■ Exercise requirements
Turn the part of the records below that opens with the line containing "Find the location of a" and closes with the line containing "(269, 205)." into a numbered list, leaving out blank lines.

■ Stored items
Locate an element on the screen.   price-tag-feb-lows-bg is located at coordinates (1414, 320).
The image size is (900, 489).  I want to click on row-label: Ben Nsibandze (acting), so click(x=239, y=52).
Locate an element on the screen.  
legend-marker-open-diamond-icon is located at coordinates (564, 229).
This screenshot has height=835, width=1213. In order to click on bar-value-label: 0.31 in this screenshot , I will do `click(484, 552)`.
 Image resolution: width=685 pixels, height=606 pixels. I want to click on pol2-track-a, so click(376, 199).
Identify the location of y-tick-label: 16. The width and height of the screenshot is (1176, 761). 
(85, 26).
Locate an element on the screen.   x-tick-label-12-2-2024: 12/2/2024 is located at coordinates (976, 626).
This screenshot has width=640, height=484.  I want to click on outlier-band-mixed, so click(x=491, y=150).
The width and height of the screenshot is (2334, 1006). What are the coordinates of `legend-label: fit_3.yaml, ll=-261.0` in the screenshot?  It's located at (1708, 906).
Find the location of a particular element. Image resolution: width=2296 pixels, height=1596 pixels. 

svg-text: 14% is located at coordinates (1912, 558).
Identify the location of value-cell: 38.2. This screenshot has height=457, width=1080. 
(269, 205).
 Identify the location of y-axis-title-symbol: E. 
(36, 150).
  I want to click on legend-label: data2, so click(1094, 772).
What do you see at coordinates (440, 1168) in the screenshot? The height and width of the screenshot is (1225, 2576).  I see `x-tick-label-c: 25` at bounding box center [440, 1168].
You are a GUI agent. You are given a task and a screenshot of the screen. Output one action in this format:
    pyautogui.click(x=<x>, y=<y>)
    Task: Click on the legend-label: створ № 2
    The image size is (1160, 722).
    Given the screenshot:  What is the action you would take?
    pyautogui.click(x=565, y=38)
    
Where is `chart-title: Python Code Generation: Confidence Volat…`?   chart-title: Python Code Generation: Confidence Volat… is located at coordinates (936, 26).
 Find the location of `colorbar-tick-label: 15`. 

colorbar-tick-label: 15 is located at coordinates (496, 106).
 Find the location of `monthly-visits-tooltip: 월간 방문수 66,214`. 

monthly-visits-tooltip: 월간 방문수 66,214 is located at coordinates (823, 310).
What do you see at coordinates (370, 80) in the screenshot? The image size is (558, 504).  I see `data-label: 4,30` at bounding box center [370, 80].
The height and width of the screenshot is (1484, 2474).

■ Task response
1. Find the location of a particular element. Image resolution: width=2296 pixels, height=1596 pixels. 
2. svg-text: 14% is located at coordinates (1912, 558).
3. Identify the location of value-cell: 38.2. This screenshot has height=457, width=1080. 
4. (269, 205).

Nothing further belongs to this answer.